| READING PASSAGE |
□ □ □ □ □

Re: [lustre-discuss] Degraded read performance with Large Bulk IO (16MB RPC)

Moreno Diego (ID SIS) Fri, 13 Dec 2019 08:36:13 -0800

From what I can see I think you just ran the wrong command (lctl list_param -R 
* ) or it doesn’t work as you expected on 2.12.3.


But llite params are sure there on a *mounted* Lustre client.

This will give you the parameters you’re looking for and need to modify to 
have, likely, better read performance:

lctl list_param -R llite | grep max_read_ahead


From: Pinkesh Valdria <pinkesh.vald...@oracle.com>
Date: Friday, 13 December 2019 at 17:33
To: "Moreno Diego (ID SIS)" <diego.mor...@id.ethz.ch>, 
"lustre-discuss@lists.lustre.org" <lustre-discuss@lists.lustre.org>
Subject: Re: [lustre-discuss] Degraded read performance with Large Bulk IO 
(16MB RPC)

□ □ □ □ □

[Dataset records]
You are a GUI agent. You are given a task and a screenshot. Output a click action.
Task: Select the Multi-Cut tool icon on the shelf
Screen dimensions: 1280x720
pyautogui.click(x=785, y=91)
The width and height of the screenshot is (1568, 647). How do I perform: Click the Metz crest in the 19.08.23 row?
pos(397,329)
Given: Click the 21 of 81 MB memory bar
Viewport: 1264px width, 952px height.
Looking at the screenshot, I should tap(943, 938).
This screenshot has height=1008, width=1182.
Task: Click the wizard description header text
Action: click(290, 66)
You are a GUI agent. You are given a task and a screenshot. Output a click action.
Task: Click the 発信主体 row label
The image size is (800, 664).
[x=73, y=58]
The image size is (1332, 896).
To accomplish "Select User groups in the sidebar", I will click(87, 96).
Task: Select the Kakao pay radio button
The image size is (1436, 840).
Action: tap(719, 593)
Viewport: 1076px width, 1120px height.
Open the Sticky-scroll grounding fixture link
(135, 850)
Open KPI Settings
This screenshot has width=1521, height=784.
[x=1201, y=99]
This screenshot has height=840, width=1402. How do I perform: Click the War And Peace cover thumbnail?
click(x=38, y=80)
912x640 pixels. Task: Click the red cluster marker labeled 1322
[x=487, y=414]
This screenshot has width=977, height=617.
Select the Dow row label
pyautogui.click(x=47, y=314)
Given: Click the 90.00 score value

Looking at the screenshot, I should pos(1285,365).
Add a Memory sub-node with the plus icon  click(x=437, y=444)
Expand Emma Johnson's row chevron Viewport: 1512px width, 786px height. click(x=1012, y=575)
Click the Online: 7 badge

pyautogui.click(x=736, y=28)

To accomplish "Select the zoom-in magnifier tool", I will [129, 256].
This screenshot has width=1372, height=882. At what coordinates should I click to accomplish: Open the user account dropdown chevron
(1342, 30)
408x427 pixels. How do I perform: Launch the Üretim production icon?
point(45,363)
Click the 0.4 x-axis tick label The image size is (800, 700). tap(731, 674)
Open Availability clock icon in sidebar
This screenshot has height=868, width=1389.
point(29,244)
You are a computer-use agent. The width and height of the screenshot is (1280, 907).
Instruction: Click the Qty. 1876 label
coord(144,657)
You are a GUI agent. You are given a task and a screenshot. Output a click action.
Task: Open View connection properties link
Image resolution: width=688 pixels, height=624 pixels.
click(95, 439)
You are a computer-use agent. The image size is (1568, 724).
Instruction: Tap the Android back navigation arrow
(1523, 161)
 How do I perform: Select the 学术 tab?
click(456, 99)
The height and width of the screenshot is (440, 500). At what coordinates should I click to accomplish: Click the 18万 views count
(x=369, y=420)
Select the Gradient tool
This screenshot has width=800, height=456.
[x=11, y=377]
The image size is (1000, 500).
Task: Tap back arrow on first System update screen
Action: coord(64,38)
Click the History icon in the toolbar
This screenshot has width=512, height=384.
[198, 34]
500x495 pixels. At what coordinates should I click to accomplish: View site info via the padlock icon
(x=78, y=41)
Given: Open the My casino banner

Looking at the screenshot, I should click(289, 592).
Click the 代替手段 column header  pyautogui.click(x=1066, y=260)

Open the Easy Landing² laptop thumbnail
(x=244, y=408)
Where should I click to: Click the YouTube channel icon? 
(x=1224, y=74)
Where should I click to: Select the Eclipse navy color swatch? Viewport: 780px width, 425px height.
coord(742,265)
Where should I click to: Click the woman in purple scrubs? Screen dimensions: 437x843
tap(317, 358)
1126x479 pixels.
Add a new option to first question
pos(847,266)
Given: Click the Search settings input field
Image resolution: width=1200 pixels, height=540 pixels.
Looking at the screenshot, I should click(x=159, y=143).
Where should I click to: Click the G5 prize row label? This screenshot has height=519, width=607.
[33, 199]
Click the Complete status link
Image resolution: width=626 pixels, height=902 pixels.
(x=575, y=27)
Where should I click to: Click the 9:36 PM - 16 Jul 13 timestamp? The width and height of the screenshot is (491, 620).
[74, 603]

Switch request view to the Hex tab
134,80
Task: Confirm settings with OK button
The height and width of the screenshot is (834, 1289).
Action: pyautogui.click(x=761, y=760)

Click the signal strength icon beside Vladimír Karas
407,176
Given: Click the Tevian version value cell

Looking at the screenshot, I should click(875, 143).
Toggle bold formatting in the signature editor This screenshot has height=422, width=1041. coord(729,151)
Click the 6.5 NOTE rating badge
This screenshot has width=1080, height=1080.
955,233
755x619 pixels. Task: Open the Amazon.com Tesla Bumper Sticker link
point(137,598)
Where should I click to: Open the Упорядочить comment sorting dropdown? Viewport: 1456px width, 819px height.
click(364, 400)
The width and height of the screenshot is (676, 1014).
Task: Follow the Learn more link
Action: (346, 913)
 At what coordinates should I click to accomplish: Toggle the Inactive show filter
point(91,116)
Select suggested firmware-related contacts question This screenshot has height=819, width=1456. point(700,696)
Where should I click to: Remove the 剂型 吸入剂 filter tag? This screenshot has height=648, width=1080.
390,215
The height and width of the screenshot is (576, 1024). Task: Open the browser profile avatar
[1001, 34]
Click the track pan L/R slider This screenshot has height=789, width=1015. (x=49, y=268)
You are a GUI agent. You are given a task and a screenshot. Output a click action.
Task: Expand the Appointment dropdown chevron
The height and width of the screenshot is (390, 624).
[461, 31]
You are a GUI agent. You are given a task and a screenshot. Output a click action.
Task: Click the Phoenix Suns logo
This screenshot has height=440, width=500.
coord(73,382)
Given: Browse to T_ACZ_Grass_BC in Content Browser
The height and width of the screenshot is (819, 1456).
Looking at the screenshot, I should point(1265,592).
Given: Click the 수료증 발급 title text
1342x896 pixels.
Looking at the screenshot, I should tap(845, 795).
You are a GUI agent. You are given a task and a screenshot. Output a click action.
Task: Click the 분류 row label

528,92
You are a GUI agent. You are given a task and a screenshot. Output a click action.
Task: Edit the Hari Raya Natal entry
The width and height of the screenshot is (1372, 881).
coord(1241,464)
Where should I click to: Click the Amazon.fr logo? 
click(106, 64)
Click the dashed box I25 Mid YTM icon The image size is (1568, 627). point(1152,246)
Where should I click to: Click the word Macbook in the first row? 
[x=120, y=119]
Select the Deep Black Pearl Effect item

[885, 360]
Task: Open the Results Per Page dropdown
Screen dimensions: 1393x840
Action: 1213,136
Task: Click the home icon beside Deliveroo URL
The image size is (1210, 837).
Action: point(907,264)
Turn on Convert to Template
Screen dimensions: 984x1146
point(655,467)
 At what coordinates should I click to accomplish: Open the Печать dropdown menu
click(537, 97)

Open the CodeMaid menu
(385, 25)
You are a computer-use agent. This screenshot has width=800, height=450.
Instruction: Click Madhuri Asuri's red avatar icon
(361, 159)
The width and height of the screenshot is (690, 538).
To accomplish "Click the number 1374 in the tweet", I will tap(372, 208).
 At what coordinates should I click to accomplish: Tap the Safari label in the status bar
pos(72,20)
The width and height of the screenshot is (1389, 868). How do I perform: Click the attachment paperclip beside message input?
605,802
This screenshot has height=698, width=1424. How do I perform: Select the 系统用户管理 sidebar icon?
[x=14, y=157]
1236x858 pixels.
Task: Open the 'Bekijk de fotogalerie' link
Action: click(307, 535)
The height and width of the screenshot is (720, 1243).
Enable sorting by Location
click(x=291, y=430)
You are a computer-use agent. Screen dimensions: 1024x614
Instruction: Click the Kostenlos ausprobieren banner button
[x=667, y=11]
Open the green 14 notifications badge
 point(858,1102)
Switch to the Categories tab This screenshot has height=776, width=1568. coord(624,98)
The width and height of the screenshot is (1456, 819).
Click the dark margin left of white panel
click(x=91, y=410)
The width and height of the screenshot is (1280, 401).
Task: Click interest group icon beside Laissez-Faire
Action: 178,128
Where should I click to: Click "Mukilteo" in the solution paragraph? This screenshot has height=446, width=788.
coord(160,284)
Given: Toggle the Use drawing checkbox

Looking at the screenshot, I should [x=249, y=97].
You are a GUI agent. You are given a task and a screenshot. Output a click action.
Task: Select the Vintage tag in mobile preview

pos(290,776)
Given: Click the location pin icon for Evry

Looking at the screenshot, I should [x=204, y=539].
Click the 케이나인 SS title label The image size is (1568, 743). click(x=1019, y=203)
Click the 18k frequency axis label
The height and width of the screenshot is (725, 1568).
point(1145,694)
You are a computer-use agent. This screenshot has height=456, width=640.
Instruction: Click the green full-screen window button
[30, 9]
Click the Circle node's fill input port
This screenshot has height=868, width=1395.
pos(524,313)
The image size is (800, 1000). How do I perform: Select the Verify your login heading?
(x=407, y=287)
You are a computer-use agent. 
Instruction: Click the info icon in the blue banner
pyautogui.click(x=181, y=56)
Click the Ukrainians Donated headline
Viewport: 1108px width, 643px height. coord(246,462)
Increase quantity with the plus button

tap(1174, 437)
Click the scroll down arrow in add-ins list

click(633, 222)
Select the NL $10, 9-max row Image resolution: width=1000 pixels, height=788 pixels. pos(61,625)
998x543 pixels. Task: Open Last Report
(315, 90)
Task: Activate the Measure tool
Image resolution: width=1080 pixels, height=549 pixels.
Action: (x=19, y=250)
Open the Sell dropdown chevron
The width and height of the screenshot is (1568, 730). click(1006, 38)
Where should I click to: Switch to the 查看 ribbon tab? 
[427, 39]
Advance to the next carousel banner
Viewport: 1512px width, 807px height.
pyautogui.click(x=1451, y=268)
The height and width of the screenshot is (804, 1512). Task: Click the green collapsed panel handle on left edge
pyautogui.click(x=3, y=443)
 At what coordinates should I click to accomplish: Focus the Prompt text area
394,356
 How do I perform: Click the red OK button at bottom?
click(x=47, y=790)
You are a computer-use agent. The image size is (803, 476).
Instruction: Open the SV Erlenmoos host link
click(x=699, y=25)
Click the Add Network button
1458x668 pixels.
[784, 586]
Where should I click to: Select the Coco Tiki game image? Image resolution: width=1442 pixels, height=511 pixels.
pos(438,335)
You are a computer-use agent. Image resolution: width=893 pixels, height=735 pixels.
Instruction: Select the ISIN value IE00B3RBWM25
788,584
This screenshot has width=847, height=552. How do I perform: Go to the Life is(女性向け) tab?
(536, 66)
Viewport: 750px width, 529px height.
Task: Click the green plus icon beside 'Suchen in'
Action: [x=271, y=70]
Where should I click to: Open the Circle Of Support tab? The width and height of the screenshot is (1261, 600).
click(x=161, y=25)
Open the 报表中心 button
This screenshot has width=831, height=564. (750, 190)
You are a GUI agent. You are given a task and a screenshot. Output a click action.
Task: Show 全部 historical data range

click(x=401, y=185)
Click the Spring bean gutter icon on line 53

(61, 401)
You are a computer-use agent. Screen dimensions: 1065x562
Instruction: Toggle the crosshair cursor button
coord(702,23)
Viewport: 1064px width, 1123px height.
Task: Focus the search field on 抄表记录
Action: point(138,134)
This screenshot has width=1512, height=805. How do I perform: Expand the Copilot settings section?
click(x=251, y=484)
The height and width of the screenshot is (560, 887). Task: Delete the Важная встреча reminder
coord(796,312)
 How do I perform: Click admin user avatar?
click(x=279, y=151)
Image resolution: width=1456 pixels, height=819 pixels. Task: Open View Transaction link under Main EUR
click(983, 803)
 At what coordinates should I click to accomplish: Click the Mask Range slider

□ □ □ □ □

| EXERCISE REQUIREMENTS |
List the header field names that appear in the quoted message header of the forum post. Answer from the forum post alone.

| EXERCISE ANSWER |
From, Date, To, Subject